## WHAT THE TASK ASKS
When a line in the material beneath includes the word "avatar", add it to the count, and report the count alone.
· · · · ·
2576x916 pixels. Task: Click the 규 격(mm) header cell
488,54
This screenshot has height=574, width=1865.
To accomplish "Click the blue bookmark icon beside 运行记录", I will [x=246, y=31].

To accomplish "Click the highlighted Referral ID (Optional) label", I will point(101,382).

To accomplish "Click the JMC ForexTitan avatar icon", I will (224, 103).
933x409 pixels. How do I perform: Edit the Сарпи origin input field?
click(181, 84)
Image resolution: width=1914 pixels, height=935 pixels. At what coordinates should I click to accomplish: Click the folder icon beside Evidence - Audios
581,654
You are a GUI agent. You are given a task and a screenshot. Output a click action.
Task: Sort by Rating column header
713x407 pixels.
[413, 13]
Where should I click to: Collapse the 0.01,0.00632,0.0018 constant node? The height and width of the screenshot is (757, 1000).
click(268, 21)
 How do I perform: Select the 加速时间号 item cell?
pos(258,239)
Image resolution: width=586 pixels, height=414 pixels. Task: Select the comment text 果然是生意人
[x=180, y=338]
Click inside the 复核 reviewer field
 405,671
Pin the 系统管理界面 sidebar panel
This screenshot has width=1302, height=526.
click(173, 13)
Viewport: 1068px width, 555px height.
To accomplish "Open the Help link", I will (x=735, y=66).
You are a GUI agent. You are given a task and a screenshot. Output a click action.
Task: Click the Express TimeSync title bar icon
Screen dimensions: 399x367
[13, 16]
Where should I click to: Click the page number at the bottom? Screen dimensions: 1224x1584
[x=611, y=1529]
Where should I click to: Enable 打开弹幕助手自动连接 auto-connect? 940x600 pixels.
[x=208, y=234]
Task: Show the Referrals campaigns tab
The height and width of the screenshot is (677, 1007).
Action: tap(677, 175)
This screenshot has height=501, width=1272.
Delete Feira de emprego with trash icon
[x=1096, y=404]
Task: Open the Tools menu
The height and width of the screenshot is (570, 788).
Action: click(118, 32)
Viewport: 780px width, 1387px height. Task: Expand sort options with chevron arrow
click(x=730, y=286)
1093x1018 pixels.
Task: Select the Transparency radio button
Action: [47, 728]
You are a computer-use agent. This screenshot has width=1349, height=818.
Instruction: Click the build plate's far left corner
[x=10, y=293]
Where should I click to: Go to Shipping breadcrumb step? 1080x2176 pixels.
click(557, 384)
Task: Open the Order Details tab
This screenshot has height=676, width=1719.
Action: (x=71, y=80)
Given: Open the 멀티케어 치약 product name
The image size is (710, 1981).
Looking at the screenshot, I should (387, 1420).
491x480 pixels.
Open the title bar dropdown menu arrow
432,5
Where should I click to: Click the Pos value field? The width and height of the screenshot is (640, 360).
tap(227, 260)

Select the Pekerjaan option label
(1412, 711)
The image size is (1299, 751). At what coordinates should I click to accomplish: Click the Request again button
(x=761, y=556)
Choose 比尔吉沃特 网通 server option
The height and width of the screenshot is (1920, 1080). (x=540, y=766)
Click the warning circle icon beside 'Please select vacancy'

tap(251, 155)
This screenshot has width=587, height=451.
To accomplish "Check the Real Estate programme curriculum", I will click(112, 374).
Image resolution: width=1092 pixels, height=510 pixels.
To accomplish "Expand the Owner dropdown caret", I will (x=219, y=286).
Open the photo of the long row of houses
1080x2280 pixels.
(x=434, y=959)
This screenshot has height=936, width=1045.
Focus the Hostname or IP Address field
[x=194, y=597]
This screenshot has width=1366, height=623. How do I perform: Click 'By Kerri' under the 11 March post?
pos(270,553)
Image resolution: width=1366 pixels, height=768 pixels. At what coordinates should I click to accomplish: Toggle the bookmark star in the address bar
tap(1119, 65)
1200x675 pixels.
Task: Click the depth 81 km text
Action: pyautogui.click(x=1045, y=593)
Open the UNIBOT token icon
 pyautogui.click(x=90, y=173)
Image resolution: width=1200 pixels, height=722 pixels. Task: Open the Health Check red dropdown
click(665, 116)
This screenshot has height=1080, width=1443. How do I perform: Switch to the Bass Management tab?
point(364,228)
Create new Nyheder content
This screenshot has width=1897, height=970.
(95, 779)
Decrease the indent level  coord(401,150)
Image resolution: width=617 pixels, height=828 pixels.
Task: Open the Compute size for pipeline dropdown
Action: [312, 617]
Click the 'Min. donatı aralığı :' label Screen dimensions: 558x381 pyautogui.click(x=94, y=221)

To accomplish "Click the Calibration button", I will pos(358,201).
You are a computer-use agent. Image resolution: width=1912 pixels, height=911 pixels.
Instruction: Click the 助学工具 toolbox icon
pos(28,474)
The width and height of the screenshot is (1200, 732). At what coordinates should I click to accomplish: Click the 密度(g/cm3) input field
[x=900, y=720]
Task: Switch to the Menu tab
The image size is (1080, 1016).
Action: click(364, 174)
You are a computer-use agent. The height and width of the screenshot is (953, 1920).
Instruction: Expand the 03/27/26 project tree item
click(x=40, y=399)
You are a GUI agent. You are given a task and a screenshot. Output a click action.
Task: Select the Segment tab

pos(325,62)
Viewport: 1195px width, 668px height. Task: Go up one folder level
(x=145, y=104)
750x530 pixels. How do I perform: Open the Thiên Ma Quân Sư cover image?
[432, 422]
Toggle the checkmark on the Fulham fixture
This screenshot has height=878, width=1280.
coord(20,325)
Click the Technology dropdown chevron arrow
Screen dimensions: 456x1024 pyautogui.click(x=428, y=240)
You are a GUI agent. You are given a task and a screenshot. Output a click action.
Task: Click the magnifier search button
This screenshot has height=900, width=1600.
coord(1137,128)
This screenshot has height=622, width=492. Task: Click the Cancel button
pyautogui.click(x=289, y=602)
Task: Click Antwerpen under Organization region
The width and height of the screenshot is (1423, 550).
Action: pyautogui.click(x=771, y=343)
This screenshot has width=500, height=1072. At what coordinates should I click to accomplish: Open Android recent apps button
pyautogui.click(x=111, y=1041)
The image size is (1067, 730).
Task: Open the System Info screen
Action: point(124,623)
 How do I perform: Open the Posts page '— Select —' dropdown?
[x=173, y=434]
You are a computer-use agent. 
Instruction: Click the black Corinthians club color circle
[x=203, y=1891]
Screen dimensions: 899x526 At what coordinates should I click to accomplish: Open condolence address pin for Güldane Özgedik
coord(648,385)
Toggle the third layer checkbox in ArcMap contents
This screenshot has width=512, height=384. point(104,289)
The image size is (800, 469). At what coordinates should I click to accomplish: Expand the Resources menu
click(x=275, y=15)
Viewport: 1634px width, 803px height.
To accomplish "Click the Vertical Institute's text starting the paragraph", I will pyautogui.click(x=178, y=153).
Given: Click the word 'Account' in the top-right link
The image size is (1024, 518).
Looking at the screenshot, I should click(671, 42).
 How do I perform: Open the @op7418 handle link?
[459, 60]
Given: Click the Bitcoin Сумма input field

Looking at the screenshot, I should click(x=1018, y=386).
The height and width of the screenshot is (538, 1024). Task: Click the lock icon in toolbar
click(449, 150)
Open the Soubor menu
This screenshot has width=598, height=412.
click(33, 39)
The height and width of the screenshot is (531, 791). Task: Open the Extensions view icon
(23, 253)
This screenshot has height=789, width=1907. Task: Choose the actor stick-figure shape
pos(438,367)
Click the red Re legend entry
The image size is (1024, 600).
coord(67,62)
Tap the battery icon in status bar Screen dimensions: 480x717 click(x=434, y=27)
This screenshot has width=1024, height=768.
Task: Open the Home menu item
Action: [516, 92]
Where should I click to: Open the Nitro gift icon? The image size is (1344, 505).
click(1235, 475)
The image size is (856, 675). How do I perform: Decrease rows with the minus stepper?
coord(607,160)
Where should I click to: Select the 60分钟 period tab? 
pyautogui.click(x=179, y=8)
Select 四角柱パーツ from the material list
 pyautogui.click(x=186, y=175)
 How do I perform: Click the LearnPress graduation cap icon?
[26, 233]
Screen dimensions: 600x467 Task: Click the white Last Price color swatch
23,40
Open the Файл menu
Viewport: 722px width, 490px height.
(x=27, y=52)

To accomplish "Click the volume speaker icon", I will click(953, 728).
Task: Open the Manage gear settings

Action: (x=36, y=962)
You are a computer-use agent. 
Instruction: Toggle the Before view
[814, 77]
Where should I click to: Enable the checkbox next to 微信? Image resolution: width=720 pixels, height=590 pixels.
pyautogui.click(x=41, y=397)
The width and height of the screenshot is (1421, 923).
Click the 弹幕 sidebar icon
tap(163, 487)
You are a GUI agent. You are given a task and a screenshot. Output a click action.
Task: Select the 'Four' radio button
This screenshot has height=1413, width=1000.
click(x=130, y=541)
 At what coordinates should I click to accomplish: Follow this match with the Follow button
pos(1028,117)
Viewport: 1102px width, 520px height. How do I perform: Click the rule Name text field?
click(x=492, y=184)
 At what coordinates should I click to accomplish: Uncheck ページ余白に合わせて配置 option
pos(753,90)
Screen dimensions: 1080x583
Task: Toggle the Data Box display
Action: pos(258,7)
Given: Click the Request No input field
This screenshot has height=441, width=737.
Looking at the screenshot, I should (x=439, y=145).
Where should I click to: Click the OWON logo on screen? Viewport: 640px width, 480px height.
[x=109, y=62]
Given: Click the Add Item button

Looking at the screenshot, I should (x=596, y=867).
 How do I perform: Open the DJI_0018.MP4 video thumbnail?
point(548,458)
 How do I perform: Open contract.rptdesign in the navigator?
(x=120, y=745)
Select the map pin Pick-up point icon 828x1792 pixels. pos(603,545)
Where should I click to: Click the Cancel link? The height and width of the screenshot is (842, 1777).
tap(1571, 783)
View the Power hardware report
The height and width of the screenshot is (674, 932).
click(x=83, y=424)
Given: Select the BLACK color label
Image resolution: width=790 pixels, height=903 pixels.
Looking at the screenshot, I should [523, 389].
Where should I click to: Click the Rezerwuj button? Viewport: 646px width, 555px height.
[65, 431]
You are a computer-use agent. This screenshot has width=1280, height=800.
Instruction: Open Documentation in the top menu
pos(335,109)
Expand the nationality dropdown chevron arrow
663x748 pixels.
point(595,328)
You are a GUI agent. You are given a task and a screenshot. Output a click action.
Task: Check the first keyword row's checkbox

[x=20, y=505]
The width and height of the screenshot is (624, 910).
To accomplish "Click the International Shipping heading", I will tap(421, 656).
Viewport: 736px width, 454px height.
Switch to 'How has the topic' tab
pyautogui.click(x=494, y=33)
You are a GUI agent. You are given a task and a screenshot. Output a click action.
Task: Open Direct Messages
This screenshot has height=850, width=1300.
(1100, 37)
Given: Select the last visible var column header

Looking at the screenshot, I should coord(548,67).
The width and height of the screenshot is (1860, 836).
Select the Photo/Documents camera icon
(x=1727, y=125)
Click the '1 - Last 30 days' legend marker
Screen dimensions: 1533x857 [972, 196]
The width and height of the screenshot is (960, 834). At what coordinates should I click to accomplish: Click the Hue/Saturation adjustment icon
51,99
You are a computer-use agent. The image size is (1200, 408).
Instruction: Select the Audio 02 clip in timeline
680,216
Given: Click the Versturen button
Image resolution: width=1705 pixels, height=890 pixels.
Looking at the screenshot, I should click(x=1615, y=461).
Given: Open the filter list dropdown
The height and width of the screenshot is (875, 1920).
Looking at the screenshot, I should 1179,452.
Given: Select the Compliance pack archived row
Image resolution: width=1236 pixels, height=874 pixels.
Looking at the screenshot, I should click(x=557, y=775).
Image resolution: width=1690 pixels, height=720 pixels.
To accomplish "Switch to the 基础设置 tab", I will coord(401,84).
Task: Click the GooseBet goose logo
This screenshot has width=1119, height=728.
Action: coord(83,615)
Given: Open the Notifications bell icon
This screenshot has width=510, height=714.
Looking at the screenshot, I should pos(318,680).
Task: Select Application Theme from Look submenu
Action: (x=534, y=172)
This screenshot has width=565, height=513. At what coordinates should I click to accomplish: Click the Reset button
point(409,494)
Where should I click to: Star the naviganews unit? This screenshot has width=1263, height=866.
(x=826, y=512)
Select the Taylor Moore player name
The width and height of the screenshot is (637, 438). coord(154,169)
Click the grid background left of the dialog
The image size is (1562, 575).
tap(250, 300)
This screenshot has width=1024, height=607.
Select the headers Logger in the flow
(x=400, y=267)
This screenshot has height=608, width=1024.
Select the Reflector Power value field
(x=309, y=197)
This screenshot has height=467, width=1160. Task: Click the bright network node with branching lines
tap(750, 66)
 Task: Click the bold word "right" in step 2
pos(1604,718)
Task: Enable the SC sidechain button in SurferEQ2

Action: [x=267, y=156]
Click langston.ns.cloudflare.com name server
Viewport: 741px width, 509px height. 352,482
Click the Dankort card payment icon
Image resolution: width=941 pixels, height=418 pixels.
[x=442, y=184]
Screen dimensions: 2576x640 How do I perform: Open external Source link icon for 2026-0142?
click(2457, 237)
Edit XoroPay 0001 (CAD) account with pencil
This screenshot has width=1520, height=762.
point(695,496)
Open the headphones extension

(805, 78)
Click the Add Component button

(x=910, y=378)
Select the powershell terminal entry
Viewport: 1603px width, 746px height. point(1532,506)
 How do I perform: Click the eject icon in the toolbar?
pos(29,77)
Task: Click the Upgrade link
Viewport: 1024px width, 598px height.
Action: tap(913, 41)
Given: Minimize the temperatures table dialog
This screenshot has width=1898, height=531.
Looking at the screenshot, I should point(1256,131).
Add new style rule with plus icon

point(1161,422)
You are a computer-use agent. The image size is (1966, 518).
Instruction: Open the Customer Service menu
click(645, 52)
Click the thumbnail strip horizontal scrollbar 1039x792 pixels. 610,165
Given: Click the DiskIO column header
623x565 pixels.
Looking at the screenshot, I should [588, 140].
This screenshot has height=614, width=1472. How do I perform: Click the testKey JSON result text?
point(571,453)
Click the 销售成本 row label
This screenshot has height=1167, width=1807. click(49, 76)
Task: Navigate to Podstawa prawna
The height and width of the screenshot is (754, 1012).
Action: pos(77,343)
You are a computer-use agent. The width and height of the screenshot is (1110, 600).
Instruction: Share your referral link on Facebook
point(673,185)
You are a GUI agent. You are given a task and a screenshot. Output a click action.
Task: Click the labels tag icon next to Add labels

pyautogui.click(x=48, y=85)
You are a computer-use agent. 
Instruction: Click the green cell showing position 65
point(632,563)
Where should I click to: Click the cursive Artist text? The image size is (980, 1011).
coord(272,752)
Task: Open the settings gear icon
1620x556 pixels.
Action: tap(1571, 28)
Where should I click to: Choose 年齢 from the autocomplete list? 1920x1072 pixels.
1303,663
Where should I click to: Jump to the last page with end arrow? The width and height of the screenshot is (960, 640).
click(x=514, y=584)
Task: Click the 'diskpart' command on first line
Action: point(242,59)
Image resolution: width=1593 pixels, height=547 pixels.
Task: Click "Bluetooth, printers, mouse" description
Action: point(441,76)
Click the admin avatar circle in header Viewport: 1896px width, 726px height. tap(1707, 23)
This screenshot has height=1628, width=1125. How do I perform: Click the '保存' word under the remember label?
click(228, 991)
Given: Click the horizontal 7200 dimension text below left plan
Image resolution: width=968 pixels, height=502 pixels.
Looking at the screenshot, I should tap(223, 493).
· · · · ·
## EXPECTED OUTPUT
2